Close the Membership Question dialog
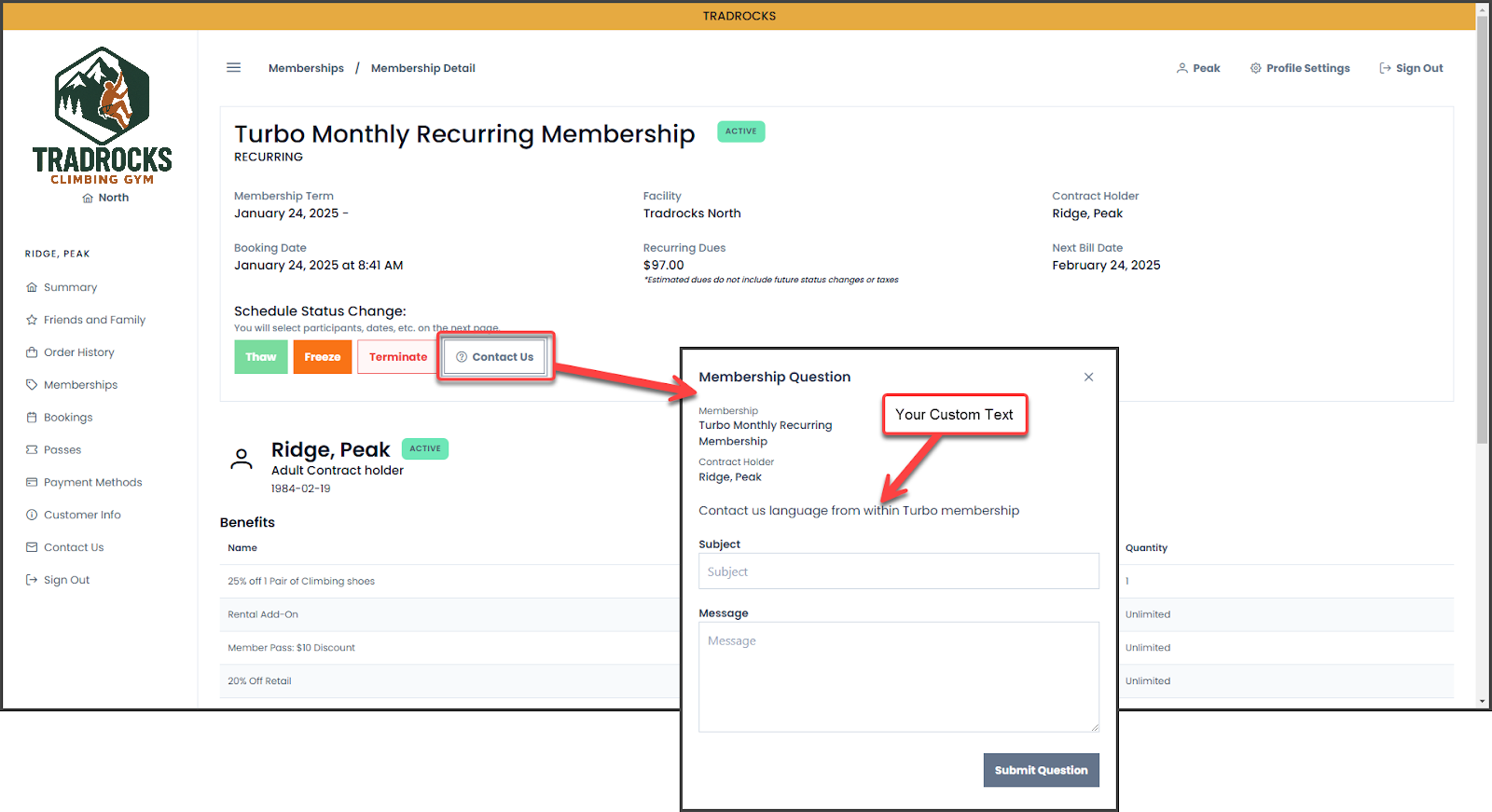The height and width of the screenshot is (812, 1492). [1088, 377]
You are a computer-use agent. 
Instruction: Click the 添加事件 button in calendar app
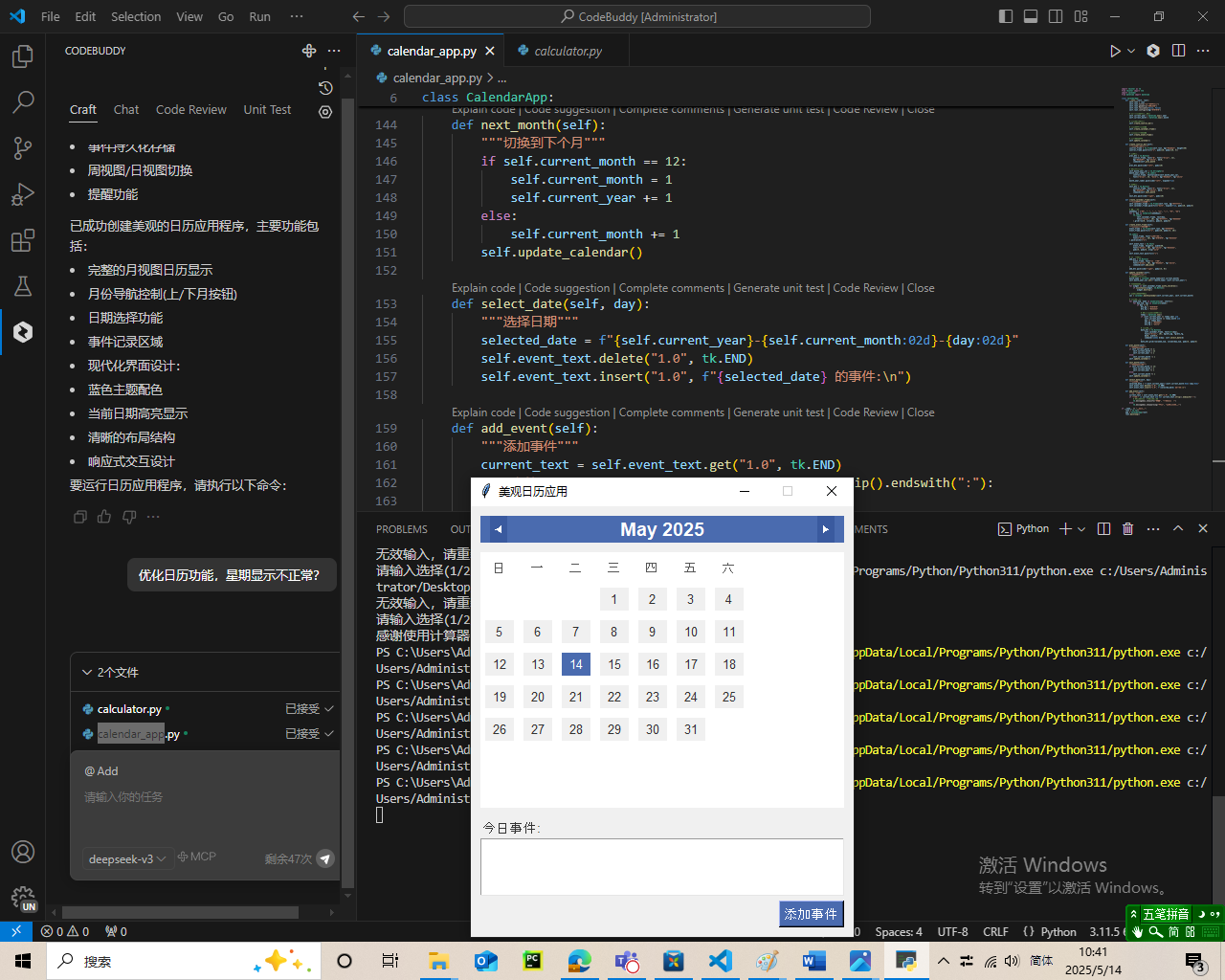pos(810,914)
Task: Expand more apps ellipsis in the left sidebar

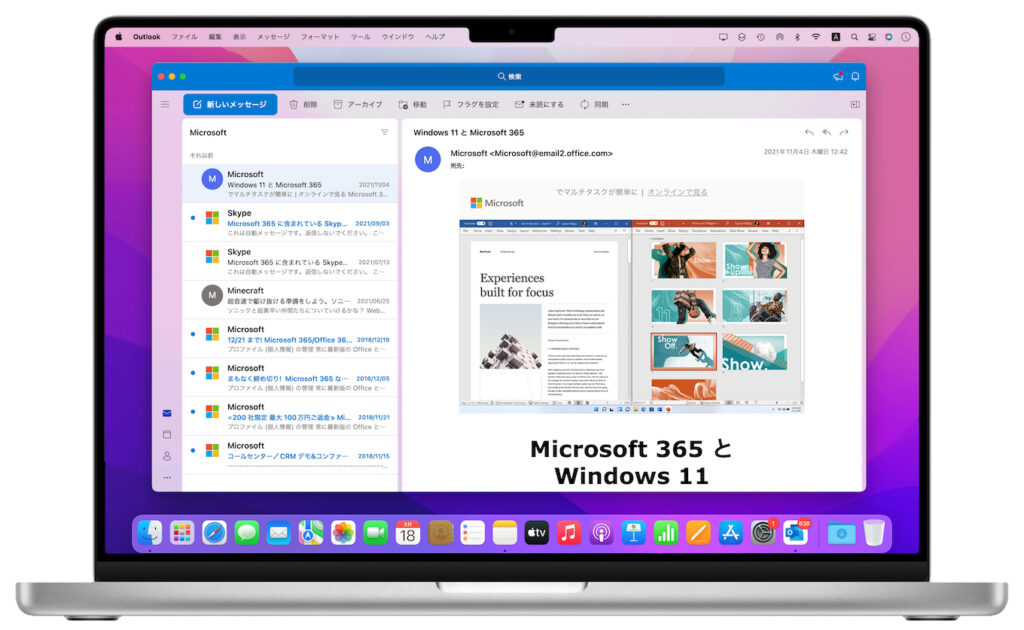Action: [x=167, y=477]
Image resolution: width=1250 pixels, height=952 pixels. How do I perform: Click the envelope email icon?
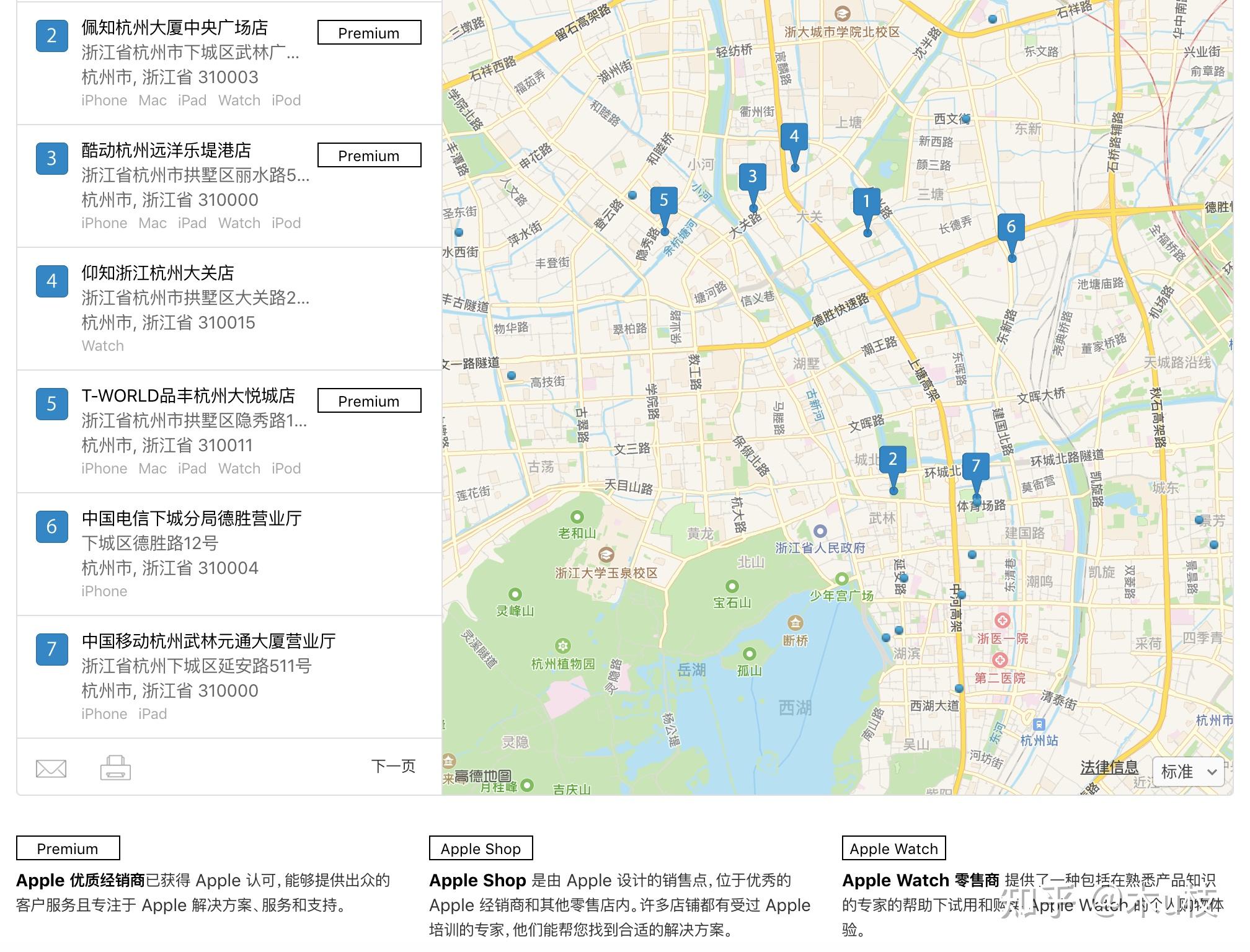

• [Written task]: Please give the lines of the records above as a numbered list, skipping blank lines and leaving out the pictures.

• [Answer in full]:
1. Close the Membership Question dialog
2. The height and width of the screenshot is (812, 1492). [1088, 377]
3. You are a computer-use agent. 
4. Instruction: Click the 添加事件 button in calendar app
5. pos(810,914)
6. Task: Expand more apps ellipsis in the left sidebar
7. Action: [x=167, y=477]
8. Image resolution: width=1250 pixels, height=952 pixels. How do I perform: Click the envelope email icon?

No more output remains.